Kelechi Iheanacho has revealed his dad would ‘beat’ him for playing football

But the disciplining subsided when Iheanacho’s school teacher visited their home in Obogwe to announce he had been selected for a regional tournament.

The Leicester striker said: “It is ironic my father is now my biggest fan. I got beat up by him whenever I stepped out to play football!

“I was always on the receiving end of my father’s belt or whatever else he could find.

“Sometimes I laugh, but I guess it’s been written by God that my life would take such a route. He was only looking out for me.”

Kelechi Iheanacho called his dad’s attitude to football now ‘ironic’

Mum Mercy was a lot more supportive but she passed away when Iheanacho was just a teenager.

Yet the star believes she will be cheering him on from heaven and has promised to dedicate all his World Cup goals to her.

He added: “It makes me sad that she is not with me in Russia. Death was unkind to me but life has given me a chance to make her proud.

“Sometimes you wish there was a way to send a message to heaven and remind her that I will forever cherish her support.

“I always dedicate my goals to her when I point to the sky. It’s for her and to thank God for everything.

“Football is a team sport and I’d rather place the team above my personal desires.

“But, as a striker, you’d fancy some goals at the World Cup so if I get to score I’ll dedicate them all to her.”

Mercy died after a brief illness while her son was starring for Nigeria at the 2013 African Under-17 Championships in Morocco.

He said: “She was my only supporter in the beginning. She believed in me. Something tells me she’ll be watching from above and clapping.”

Iheanacho has enjoyed a meteoric rise since those early days.

He was voted the Most Valuable Player at the 2013 Under-17 World Cup and snapped up by Manchester City in July 2014.

Leicester then splashed out £25million to sign him in August and last season he bagged ten goals in 34 games for club and country despite a niggling foot injury.

Now he is ready to showcase his talents after being told eight years ago he would grace the 2018 World Cup.
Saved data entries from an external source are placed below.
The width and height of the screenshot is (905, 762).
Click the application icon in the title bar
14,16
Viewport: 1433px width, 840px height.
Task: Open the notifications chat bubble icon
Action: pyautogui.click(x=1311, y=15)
Iheanacho added: “When I played for the Under-13s, then Nigerian Football Federation president Sani Lulu said we would be playing at the 2018 World Cup.

“And here I am, going to my first World Cup. It’s a complete circle for my career.

“I played in the Under-17 and Under-20 Fifa tournaments for Nigeria but if anyone had said I would be playing in the World Cup four years ago I would have thought it was a joke.”

Iheanacho and Co open their Group D campaign against Croatia in Kaliningrad today and also face England’s Euro 2016 conquerors Iceland and Lionel Messi’s Argentina.

Nigeria take on Croatia in their first game of the 2018 World Cup

Iheanacho scored in Nigeria’s 4-2 friendly win over Argentina in November and played in the 2-1 Wembley defeat to Gareth Southgate’s Three Lions earlier this month.

But he admitted: “Everyone says it’s going to be different with Messi. We have two important games before then, so Argentina can wait.

“We’ve been criticised a lot because of the results from our friendlies but our fans must understand we learned lessons from those.

“Favourites we are not but we are a good young team with positive vibes. You go into the tournament to compete — not to just feel the moment and return home.”

Regardless of whether they progress in the finals, Iheanacho says the team’s fluorescent lime green retro shirts have already made them one of the most talked-about teams in Russia.

Kit suppliers Nike took a staggering three million pre-orders, while the shirts sold out within minutes of their launch.

And Iheanacho revealed: “I’ve had a number of people asking me for a shirt, while some friends have told me not to swap shirts in Russia.”